━━ Task input

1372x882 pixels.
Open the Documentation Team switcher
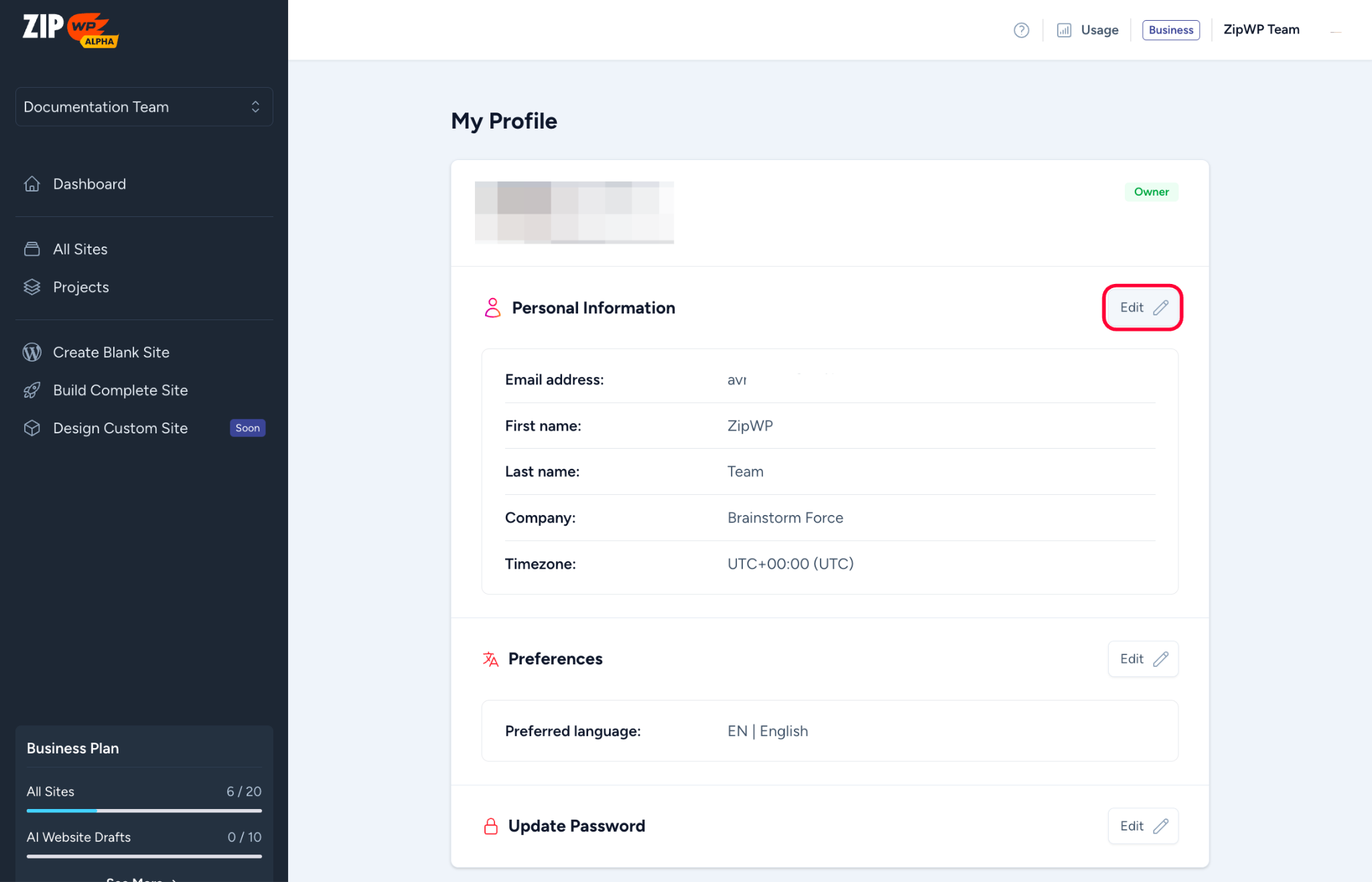point(143,106)
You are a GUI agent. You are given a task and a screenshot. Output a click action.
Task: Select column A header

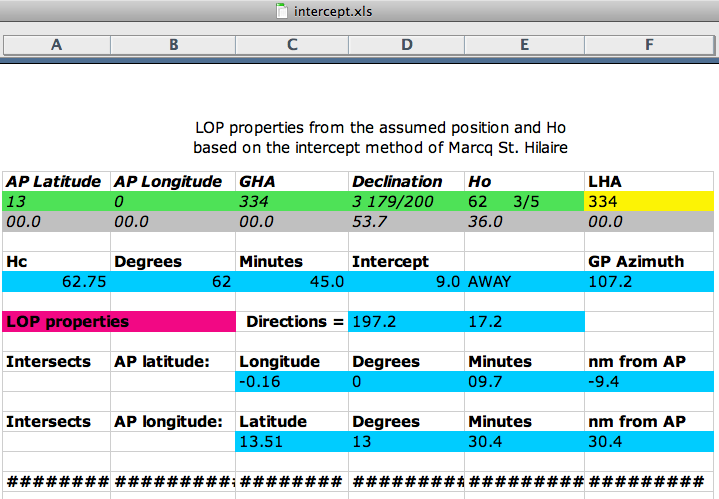click(x=56, y=45)
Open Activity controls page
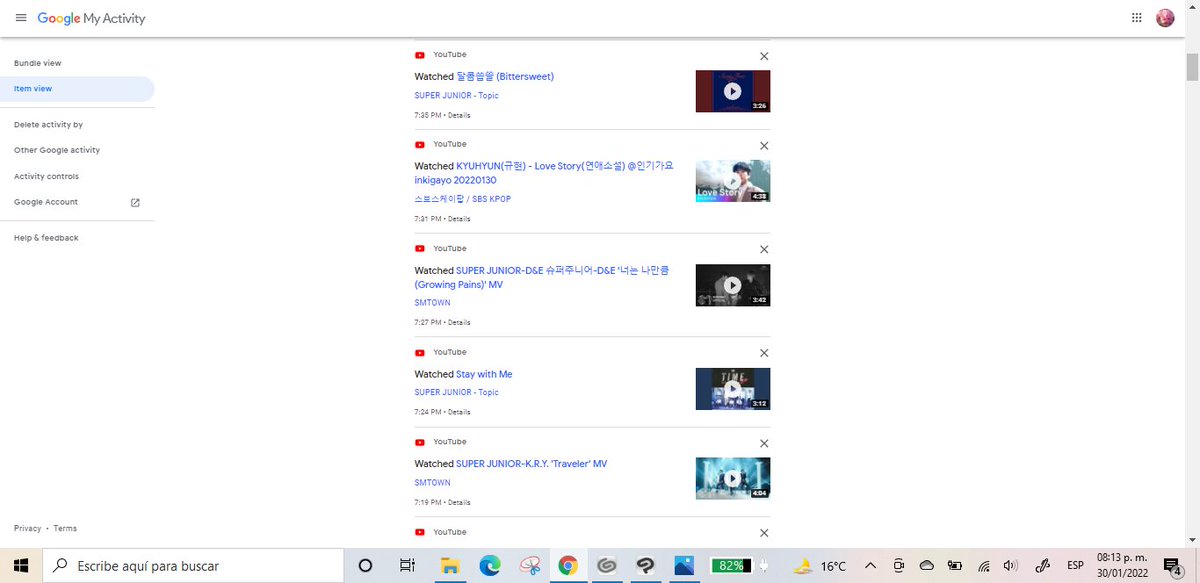 [x=46, y=176]
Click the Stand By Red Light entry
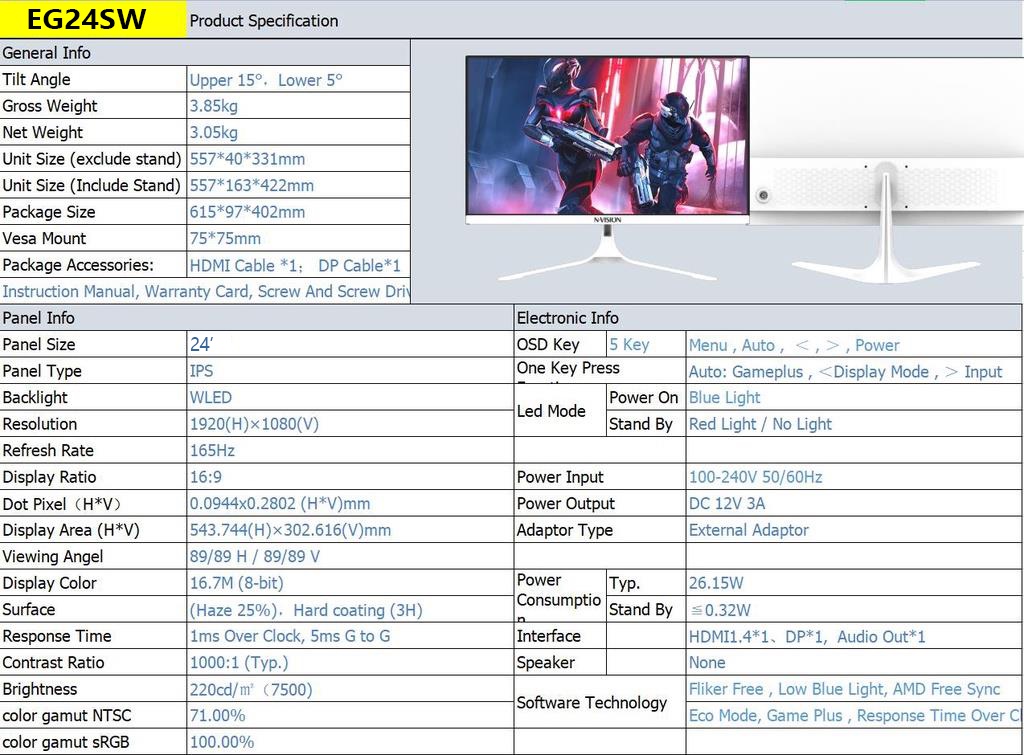 click(758, 423)

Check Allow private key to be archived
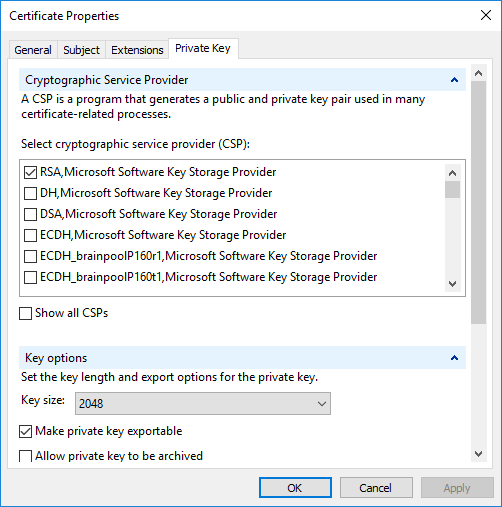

━━━━

◆ Required work ◆
Reproduce the data above with every "Open" swapped for "Show" and nothing else changed. Omit the pictures from your answer.

◆ Exercise result ◆
1372x882 pixels.
Show the Documentation Team switcher
point(143,106)
You are a GUI agent. You are given a task and a screenshot. Output a click action.
Task: Select column A header

click(x=56, y=45)
Show Activity controls page
 [x=46, y=176]
Click the Stand By Red Light entry
 click(758, 423)

Check Allow private key to be archived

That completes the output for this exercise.